The upper lid margin obscures at least part of the pupil. subjective

Comment: True ptosis usually occurs in the presence of normal palpebral fissure length. Apparent ptosis is seen in Blepharophimosis and other causes of Short palpebral fissures. Pseudoptosis occurs in the presence of severe zygomatic underdevelopment when the resulting dramatic downward eye slant pulls the upper eyelid diagonally across the globe.

Synonym: Blepharoptosis

Synechiae: See Ankyloblepharon

Synophrys

Definition: Meeting of the medial eyebrows in the midline (Fig. 39). subjective

Figure 39.

A patient with Synophrys and Downslanted palpebral fissures.

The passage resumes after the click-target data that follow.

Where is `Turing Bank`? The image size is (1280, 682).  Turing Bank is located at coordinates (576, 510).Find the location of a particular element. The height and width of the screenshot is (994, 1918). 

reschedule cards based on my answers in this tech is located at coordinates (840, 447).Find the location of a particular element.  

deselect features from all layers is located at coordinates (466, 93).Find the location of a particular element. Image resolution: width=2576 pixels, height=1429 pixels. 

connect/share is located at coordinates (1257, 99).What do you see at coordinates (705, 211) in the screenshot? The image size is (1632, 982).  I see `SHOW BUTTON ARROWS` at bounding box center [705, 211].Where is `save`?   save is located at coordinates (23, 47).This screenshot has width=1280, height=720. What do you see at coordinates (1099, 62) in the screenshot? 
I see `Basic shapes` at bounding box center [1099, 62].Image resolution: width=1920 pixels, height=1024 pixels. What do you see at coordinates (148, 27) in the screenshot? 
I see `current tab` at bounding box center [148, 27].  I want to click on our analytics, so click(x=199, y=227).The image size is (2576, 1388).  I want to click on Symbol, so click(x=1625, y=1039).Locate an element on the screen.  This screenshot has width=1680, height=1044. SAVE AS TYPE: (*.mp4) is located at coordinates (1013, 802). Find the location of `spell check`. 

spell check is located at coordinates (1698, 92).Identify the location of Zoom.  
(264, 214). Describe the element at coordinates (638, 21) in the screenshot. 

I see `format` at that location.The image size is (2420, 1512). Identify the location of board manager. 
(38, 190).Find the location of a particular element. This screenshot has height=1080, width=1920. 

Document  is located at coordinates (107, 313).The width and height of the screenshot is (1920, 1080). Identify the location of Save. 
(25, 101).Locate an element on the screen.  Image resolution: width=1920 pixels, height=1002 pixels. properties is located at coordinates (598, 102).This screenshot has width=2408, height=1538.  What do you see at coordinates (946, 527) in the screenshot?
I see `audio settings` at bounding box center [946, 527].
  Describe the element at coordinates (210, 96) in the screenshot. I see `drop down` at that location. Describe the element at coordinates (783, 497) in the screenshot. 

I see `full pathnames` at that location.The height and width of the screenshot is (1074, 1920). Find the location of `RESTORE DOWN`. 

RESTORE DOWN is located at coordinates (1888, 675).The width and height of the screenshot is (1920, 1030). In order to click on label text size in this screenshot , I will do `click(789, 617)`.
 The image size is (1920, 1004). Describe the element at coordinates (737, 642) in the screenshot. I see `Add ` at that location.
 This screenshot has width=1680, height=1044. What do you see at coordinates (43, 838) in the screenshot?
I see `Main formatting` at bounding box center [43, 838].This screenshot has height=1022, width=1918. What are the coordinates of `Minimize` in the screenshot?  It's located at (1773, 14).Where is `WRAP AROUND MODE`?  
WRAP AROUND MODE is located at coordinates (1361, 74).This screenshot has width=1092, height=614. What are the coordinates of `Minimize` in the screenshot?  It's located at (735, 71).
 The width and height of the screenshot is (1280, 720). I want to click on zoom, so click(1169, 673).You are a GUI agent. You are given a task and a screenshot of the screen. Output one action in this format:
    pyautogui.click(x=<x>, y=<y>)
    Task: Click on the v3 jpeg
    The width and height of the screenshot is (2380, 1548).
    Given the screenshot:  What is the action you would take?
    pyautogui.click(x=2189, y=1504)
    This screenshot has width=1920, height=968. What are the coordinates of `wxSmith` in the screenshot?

Comment: Cosmetic hair removal or shaving may obscure this feature. It is controversial whether the medial eyebrows must meet in the midline to warrant this descriptor, as opposed to eyebrows that extend markedly toward the midline but do not meet.

Replaces: Unibrow

Telecanthus

Definition: Distance between the inner canthi more than 2 SD above the mean (Fig. 40). objective OR

Figure 40.

A: Telecanthus with normal interpupillary distance. Note lack of adequate visualization of the sclera toward the medial canthi. B: Telecanthus with Widely spaced eyes. See also Figures 4, 10, 15, and 29.

Apparently increased distance between the inner canthi. subjective

Comments: Telecanthus may be present without (Fig. 40A) or with (Fig. 40B) Widely spaced eyes. In the latter case, Widely spaced eyes should be coded separately. Inner canthal distance varies among ethnic groups. Norms are available for American Africans [Murphy and Laskin, 1990], Chinese [Wu et al., 2000], and Caucasians [Laestadius et al., 1969; Feingold and Bossert, 1974; Merlob et al., 1984; Evereklioglu et al., 2001]. In the presence of an Epicanthal fold, ascertainment of inner canthal distance can be difficult.

Synonym: Dystopia canthorum

Unibrow: See Synophrys

Upper Eyelid, Fullness of

Definition: Swelling or distention of the upper eyelid (Fig. 41). subjective

Figure 41.

A: Adult female with Upper eyelid fullness. In this case, the patient had eyelid edema which gives it fullness and which can invert the lids causing eye irritation. B: Localized Upper lateral eyelid fullness in a child who also has Upslanted palpebral fissures and stellate irides.

Comment: The swelling can be due to edema, fat or other depositions or inflammation. It is controversial whether there should be a separate term for fullness of the lateral upper eyelid.